● **Aim**
Format the lines from the one containing "You are a GUI" through the one containing "click(x=370, y=308)", both included, as a JSON list of strings with one string per line and no blank lines. Omit the pictures.

● **Pointing data for screenshots**
.....

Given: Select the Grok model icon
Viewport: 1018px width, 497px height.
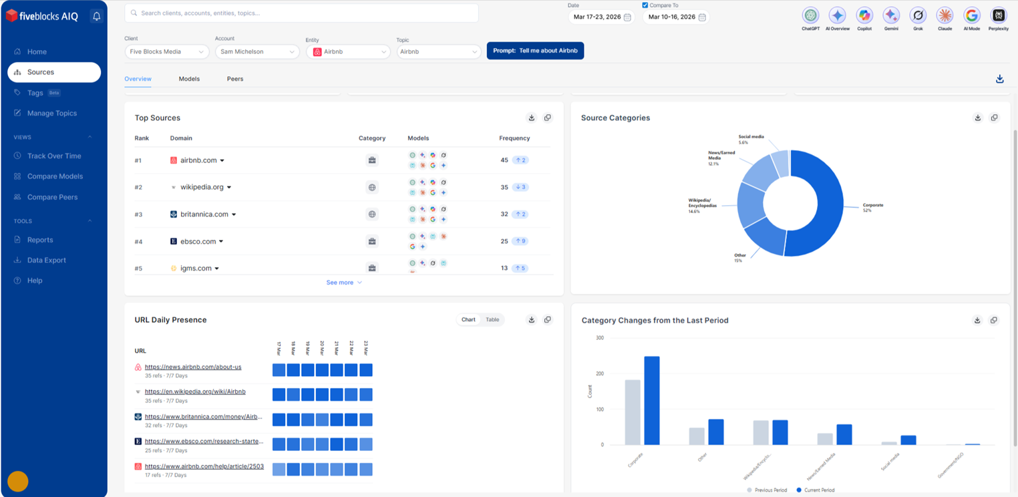Looking at the screenshot, I should (918, 15).
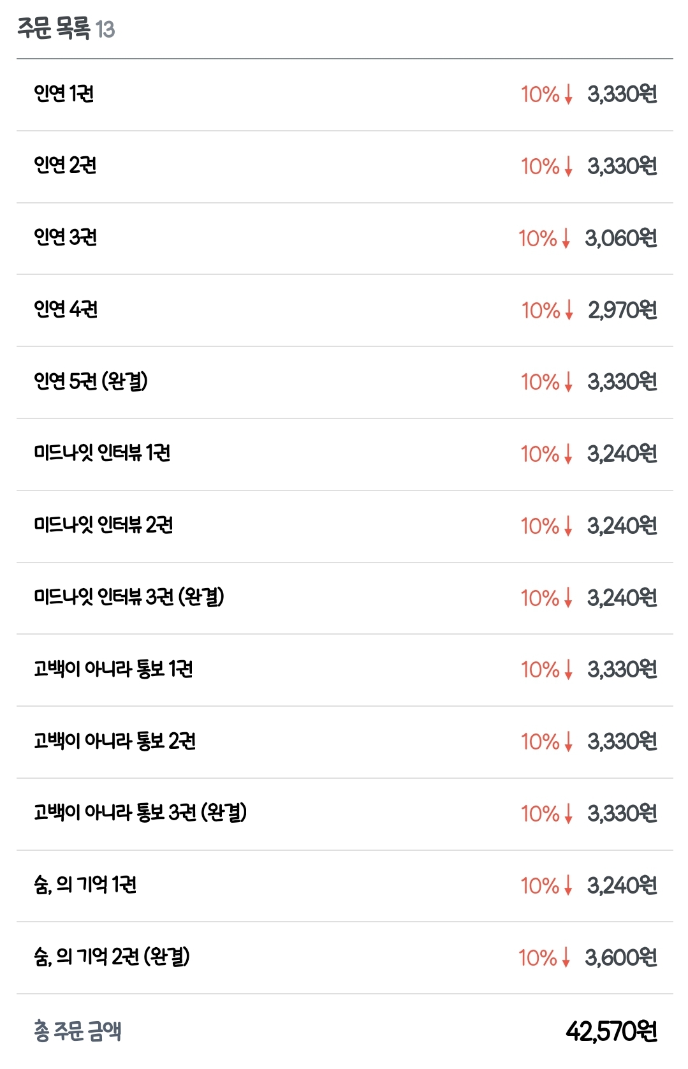Click the 42,570원 total amount
Image resolution: width=688 pixels, height=1069 pixels.
pyautogui.click(x=611, y=1031)
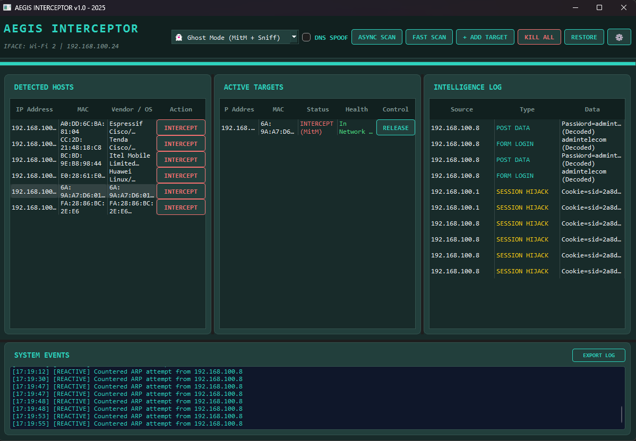Click the + ADD TARGET button
This screenshot has width=636, height=441.
tap(485, 37)

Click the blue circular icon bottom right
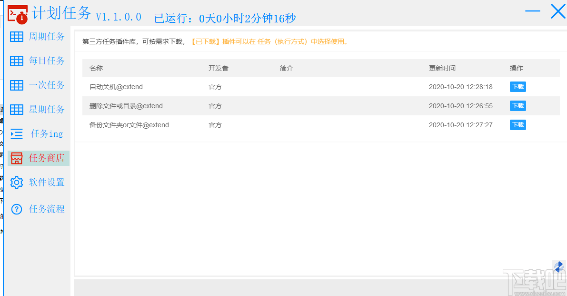(559, 266)
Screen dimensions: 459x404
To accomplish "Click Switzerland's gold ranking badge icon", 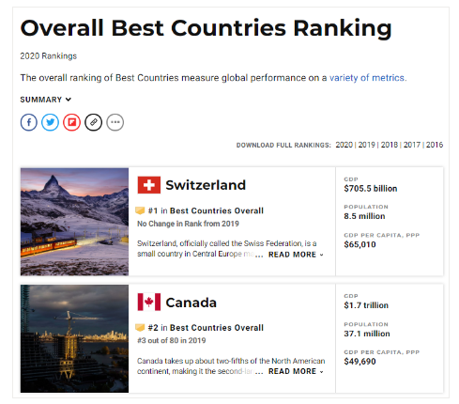I will (140, 210).
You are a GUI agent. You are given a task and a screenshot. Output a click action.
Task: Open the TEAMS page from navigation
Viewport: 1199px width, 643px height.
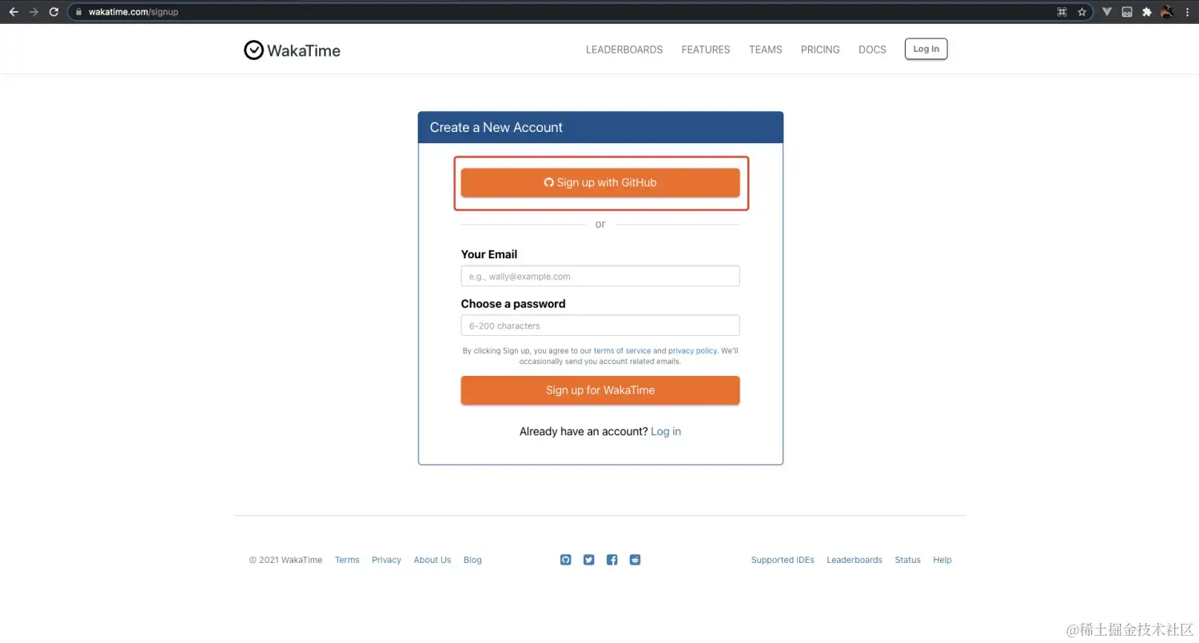click(x=765, y=50)
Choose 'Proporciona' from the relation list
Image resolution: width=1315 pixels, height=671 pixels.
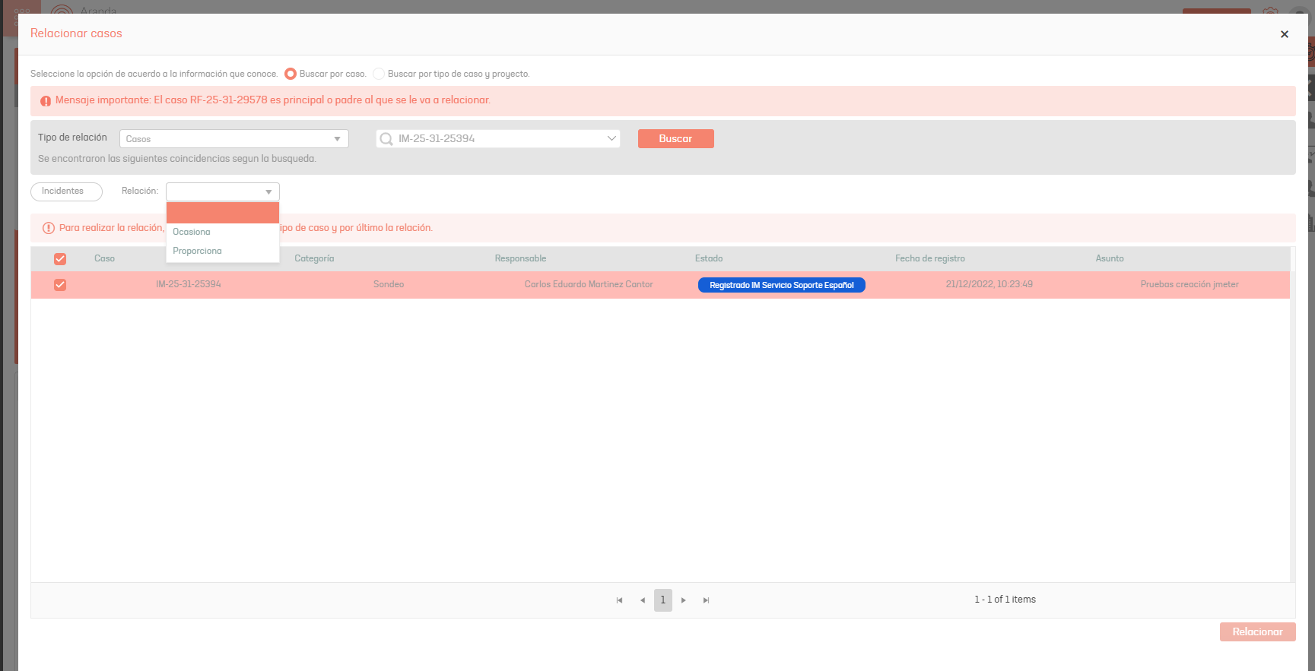click(197, 251)
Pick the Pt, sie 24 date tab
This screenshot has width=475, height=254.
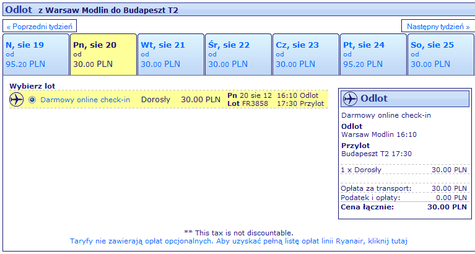pyautogui.click(x=373, y=54)
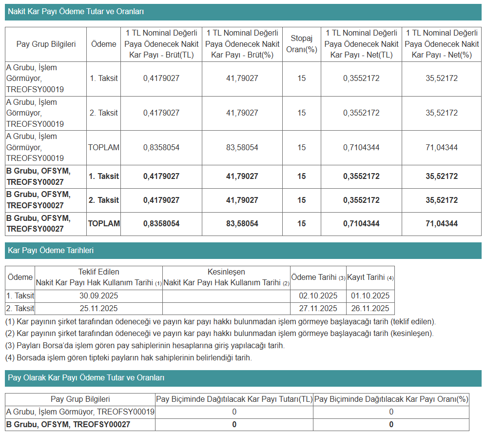Select the record date 26.11.2025
Image resolution: width=486 pixels, height=434 pixels.
click(x=370, y=308)
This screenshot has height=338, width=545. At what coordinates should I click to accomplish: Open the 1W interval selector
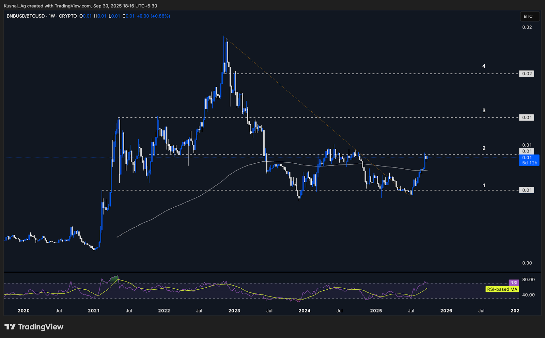pos(52,16)
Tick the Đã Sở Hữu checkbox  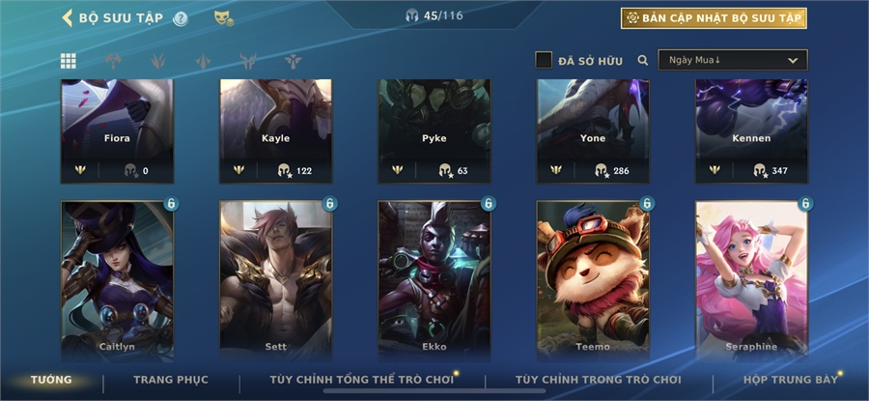coord(543,61)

.....

● **Task answer**
[
  "You are a GUI agent. You are given a task and a screenshot. Output a click action.",
  "Task: Open the TEAMS page from navigation",
  "Viewport: 1199px width, 643px height.",
  "click(x=765, y=50)",
  "Choose 'Proporciona' from the relation list",
  "Image resolution: width=1315 pixels, height=671 pixels.",
  "click(197, 251)",
  "Pick the Pt, sie 24 date tab",
  "This screenshot has width=475, height=254.",
  "pyautogui.click(x=373, y=54)",
  "Select the record date 26.11.2025",
  "Image resolution: width=486 pixels, height=434 pixels.",
  "click(x=370, y=308)"
]